## Extracted records
+++

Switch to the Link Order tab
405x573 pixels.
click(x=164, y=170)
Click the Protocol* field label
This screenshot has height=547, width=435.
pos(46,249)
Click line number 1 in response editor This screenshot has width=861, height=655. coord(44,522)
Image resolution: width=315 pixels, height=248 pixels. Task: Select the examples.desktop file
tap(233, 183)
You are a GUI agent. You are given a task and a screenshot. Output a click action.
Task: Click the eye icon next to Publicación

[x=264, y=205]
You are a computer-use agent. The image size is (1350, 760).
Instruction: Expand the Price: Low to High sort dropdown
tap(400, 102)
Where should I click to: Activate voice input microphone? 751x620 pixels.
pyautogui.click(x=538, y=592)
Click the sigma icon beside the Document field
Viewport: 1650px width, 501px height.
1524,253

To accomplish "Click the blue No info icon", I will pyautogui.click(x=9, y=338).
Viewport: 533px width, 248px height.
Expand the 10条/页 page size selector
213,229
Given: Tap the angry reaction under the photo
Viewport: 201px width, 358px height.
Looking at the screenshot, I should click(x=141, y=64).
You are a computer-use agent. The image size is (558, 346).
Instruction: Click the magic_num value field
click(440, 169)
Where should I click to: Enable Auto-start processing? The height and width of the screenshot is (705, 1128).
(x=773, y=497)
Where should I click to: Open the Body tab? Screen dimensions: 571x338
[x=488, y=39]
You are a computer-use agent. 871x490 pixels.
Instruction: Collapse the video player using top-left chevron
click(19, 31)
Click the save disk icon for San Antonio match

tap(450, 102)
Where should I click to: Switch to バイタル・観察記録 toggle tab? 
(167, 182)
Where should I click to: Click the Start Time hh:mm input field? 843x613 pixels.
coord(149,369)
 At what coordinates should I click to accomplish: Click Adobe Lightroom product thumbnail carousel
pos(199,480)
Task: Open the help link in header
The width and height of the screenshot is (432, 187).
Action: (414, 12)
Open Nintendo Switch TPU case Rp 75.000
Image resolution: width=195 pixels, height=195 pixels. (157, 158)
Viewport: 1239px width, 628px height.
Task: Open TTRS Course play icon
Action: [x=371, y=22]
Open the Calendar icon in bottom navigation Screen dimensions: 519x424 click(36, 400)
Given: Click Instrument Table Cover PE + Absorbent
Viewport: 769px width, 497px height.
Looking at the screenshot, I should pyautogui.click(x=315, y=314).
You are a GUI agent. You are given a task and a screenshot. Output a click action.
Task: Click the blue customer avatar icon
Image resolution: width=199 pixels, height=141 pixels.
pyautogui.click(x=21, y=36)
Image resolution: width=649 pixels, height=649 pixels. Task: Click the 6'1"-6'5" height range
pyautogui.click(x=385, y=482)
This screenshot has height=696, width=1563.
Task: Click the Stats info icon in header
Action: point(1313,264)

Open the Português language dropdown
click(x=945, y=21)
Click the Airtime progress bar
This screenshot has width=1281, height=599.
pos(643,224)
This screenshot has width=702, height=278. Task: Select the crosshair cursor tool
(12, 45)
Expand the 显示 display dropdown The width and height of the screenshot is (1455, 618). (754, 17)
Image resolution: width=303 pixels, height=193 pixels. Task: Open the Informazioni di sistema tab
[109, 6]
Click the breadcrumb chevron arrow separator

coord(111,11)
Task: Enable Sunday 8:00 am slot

+++

Copy the entries exactly as they appear.

Switch to the Link Order tab
405x573 pixels.
click(x=164, y=170)
Click the Protocol* field label
This screenshot has height=547, width=435.
pos(46,249)
Click line number 1 in response editor This screenshot has width=861, height=655. coord(44,522)
Image resolution: width=315 pixels, height=248 pixels. Task: Select the examples.desktop file
tap(233, 183)
You are a GUI agent. You are given a task and a screenshot. Output a click action.
Task: Click the eye icon next to Publicación

[x=264, y=205]
You are a computer-use agent. The image size is (1350, 760).
Instruction: Expand the Price: Low to High sort dropdown
tap(400, 102)
Where should I click to: Activate voice input microphone? 751x620 pixels.
pyautogui.click(x=538, y=592)
Click the sigma icon beside the Document field
Viewport: 1650px width, 501px height.
1524,253

To accomplish "Click the blue No info icon", I will pyautogui.click(x=9, y=338).
Viewport: 533px width, 248px height.
Expand the 10条/页 page size selector
213,229
Given: Tap the angry reaction under the photo
Viewport: 201px width, 358px height.
Looking at the screenshot, I should click(x=141, y=64).
You are a computer-use agent. The image size is (558, 346).
Instruction: Click the magic_num value field
click(440, 169)
Where should I click to: Enable Auto-start processing? The height and width of the screenshot is (705, 1128).
(x=773, y=497)
Where should I click to: Open the Body tab? Screen dimensions: 571x338
[x=488, y=39]
You are a computer-use agent. 871x490 pixels.
Instruction: Collapse the video player using top-left chevron
click(19, 31)
Click the save disk icon for San Antonio match

tap(450, 102)
Where should I click to: Switch to バイタル・観察記録 toggle tab? 
(167, 182)
Where should I click to: Click the Start Time hh:mm input field? 843x613 pixels.
coord(149,369)
 At what coordinates should I click to accomplish: Click Adobe Lightroom product thumbnail carousel
pos(199,480)
Task: Open the help link in header
The width and height of the screenshot is (432, 187).
Action: (414, 12)
Open Nintendo Switch TPU case Rp 75.000
Image resolution: width=195 pixels, height=195 pixels. (157, 158)
Viewport: 1239px width, 628px height.
Task: Open TTRS Course play icon
Action: [x=371, y=22]
Open the Calendar icon in bottom navigation Screen dimensions: 519x424 click(36, 400)
Given: Click Instrument Table Cover PE + Absorbent
Viewport: 769px width, 497px height.
Looking at the screenshot, I should pyautogui.click(x=315, y=314).
You are a GUI agent. You are given a task and a screenshot. Output a click action.
Task: Click the blue customer avatar icon
Image resolution: width=199 pixels, height=141 pixels.
pyautogui.click(x=21, y=36)
Image resolution: width=649 pixels, height=649 pixels. Task: Click the 6'1"-6'5" height range
pyautogui.click(x=385, y=482)
This screenshot has height=696, width=1563.
Task: Click the Stats info icon in header
Action: point(1313,264)

Open the Português language dropdown
click(x=945, y=21)
Click the Airtime progress bar
This screenshot has width=1281, height=599.
pos(643,224)
This screenshot has width=702, height=278. Task: Select the crosshair cursor tool
(12, 45)
Expand the 显示 display dropdown The width and height of the screenshot is (1455, 618). (754, 17)
Image resolution: width=303 pixels, height=193 pixels. Task: Open the Informazioni di sistema tab
[109, 6]
Click the breadcrumb chevron arrow separator

coord(111,11)
Task: Enable Sunday 8:00 am slot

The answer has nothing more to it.